═════ INFORMATION SHOWN

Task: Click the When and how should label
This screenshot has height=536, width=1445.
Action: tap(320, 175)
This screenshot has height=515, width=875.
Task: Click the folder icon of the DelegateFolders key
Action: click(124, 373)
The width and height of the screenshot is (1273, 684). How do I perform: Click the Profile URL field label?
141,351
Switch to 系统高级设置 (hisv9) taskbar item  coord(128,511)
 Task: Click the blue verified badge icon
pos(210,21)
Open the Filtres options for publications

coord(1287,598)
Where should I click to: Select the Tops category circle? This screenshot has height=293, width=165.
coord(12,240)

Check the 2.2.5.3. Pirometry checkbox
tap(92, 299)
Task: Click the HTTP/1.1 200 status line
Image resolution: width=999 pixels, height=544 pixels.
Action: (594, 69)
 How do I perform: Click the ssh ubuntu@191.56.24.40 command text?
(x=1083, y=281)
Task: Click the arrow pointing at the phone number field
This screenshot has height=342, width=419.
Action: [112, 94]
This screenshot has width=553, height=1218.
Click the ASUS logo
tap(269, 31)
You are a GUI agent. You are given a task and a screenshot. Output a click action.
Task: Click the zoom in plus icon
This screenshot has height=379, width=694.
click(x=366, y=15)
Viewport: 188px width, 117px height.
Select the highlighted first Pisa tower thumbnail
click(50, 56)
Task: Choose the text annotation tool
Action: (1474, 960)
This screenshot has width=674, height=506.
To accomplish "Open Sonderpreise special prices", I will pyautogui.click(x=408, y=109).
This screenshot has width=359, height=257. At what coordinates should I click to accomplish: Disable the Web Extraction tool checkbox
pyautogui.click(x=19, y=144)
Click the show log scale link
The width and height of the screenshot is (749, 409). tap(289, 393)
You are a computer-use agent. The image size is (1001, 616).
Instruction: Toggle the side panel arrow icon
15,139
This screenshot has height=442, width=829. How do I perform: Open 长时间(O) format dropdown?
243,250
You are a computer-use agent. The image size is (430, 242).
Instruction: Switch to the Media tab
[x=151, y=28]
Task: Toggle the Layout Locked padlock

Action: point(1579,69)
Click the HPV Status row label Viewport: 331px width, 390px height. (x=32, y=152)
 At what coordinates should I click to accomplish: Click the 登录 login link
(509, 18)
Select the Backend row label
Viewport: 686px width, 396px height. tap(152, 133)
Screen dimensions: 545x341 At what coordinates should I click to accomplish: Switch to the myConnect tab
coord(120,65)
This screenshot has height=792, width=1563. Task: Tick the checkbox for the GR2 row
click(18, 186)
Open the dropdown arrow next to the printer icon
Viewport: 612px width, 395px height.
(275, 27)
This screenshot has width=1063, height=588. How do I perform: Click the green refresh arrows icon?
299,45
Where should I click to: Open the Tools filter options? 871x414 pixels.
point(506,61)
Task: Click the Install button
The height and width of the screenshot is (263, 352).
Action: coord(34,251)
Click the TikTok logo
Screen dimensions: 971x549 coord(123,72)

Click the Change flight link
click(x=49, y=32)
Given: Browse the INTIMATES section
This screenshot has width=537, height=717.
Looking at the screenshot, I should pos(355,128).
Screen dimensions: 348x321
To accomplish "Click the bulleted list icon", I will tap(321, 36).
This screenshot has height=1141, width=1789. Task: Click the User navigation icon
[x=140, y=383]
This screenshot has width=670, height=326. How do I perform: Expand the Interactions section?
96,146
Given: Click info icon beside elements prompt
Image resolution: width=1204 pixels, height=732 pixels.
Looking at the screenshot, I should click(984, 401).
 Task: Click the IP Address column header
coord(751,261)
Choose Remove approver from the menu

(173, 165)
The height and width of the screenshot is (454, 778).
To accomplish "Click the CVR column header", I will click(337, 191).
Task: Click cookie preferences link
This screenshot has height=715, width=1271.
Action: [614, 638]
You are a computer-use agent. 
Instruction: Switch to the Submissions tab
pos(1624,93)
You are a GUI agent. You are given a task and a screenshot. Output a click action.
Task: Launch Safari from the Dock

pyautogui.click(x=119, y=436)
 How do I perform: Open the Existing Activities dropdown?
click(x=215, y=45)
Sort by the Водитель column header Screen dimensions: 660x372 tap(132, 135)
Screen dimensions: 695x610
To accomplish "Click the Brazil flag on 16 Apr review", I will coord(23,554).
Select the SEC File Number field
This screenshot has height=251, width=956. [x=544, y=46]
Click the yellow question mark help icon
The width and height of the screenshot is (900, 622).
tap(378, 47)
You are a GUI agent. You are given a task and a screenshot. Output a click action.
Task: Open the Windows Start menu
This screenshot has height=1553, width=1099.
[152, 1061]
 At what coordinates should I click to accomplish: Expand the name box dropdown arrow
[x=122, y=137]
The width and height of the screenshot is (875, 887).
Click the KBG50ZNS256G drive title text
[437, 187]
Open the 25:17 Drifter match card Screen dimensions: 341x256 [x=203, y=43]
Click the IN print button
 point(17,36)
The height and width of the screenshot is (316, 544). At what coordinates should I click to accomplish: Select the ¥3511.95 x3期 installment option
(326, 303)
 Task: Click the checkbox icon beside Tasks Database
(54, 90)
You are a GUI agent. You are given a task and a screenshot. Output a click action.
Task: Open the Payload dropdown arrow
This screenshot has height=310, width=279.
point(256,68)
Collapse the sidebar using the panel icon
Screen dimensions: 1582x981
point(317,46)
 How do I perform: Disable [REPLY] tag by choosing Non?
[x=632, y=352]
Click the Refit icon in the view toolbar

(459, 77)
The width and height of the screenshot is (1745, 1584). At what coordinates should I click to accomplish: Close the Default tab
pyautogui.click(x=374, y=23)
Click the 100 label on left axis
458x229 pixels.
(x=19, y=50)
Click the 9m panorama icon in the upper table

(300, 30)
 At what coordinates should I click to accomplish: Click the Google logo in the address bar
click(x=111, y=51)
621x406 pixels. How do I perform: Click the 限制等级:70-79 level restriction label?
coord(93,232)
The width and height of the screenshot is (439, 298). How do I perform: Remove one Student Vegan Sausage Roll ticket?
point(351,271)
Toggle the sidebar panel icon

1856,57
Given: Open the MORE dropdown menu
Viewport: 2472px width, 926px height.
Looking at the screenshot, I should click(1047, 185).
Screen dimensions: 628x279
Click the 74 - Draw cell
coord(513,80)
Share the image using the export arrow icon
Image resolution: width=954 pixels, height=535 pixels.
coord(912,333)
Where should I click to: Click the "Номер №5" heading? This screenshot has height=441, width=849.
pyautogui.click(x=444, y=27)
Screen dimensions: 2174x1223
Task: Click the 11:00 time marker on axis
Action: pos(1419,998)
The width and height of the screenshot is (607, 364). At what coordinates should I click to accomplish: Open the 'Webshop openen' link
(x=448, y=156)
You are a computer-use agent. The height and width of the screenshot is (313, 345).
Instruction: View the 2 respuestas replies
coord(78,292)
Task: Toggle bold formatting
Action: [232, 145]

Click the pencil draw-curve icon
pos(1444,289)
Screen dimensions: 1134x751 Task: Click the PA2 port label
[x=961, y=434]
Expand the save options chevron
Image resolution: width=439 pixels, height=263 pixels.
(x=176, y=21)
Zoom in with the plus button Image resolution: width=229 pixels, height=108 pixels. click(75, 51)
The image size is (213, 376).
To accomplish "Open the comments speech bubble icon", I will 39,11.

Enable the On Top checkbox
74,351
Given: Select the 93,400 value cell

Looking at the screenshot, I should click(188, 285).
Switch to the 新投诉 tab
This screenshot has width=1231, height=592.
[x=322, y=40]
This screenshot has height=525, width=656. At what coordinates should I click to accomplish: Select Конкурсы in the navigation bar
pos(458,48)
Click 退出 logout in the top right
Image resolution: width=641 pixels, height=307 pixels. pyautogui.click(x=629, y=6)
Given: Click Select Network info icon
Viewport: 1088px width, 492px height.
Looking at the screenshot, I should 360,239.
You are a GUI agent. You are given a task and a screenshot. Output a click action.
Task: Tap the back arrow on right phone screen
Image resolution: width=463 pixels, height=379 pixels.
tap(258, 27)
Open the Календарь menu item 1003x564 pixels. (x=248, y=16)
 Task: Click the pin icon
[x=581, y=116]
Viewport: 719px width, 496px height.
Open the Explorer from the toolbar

══════════

■ **YOUR INSTRUCTIONS**: Express the stretch of rows from the line containing "Given: Click Select Network info icon" through the end of the rows as a JSON list of strings, with one string per line and blank lines omitted.

■ **COMPLETED TASK**:
[
  "Given: Click Select Network info icon",
  "Viewport: 1088px width, 492px height.",
  "Looking at the screenshot, I should 360,239.",
  "You are a GUI agent. You are given a task and a screenshot. Output a click action.",
  "Task: Tap the back arrow on right phone screen",
  "Image resolution: width=463 pixels, height=379 pixels.",
  "tap(258, 27)",
  "Open the Календарь menu item 1003x564 pixels. (x=248, y=16)",
  " Task: Click the pin icon",
  "[x=581, y=116]",
  "Viewport: 719px width, 496px height.",
  "Open the Explorer from the toolbar"
]